“The wise woman builds her house, but with her own hands the foolish one tears hers down.” — Proverbs 14:1
We spent the first nine months of our marriage in a tiny apartment saving up –we slept on the floor on a bunch of blankets to avoid spending money on a bed– and dreaming about a house. I think the most “homey” touch we added to that apartment were a few pictures on the walls, but we never really settled. New to the area, we drove around and inspected different corners of the community, visiting new friends for the chance to snoop on houses in their neighborhoods as much as the fellowship. We spent those months eagerly waiting for our home.
There are fond memories from our time in “The Apt,” like warm evenings when Aaron fished in the pond stocked with baby blue gills and an energetic Weimaraner from the neighborhood ran out of his yard to join me on country runs. (With country dirt roads, a gym at the complex, and few friends to distract us, we exercised a lot despite the eau de piglette near the farms.) We connected with our next-door neighbor and a few other residents we’re still friends with today, and I swiped the pumpkin from the main office door on Halloween when it was inappropriately defaced. (We still laugh about it today – not suitable for blogging content though!) I certainly wouldn’t miss paying for laundry, living on the third floor, buzzing guests in and out, neighbors who smoke out of their sliding glass door, or paying rent into a financial abyss, but the boring box apartment was a rite-of-passage and I stress-cried a lot the week we moved out.

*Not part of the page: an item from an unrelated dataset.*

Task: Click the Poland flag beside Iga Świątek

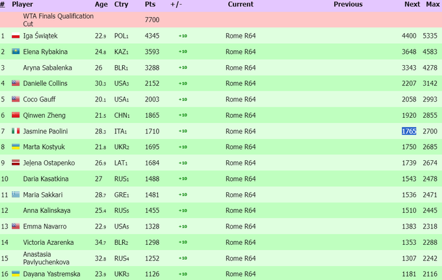Action: 16,36
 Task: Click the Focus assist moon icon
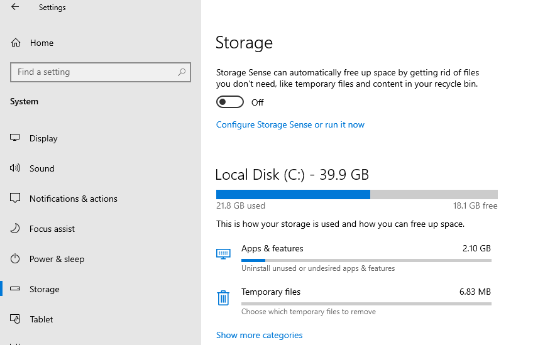[x=16, y=229]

Buying a new house meant adding in Lowes as a line-item on our budget; painting and repainting (I was young, it was our first time picking colors, and this was in the days before Pinterest, people!); searching for just the right accessories at Goodwill; sewing curtains; and spending every spare moment dreaming about or working on projects to improve our charming -though dated- mid-century bungalow. I poured a lot of grief into these projects through the years and most of our family visits involved more demolition than relaxation. Sometimes the enormity of the project felt overwhelming, but it has been a very rewarding endeavor.
And now that we’ve agreed to sell it soon, there is a funny paradox of completion – other than the absence of a crib in the back room, all the dreams have been realized! It’s as beautiful as I knew it could be. And yet, we have to think of this season as stewardship in a new way. It’s not really my home anymore. I’m a steward of this place for a new buyer, and I completed so many nit-picky projects of care to present the best vision of the home to complete strangers who traipsed through to judge it in hopes that they would make a high offer to purchase from us.
I think selling the first house is a rite-of-passage on it’s own, especially when I know the turnaround on another house will likely be faster and not as dramatic. It is good to know these efforts in building up my home have been the fruit of wisdom, and that God will give us the strength we need to build up the next place (though, likely, with less remodeling) while eagerly awaiting the final home He is building up that is not temporal or changing.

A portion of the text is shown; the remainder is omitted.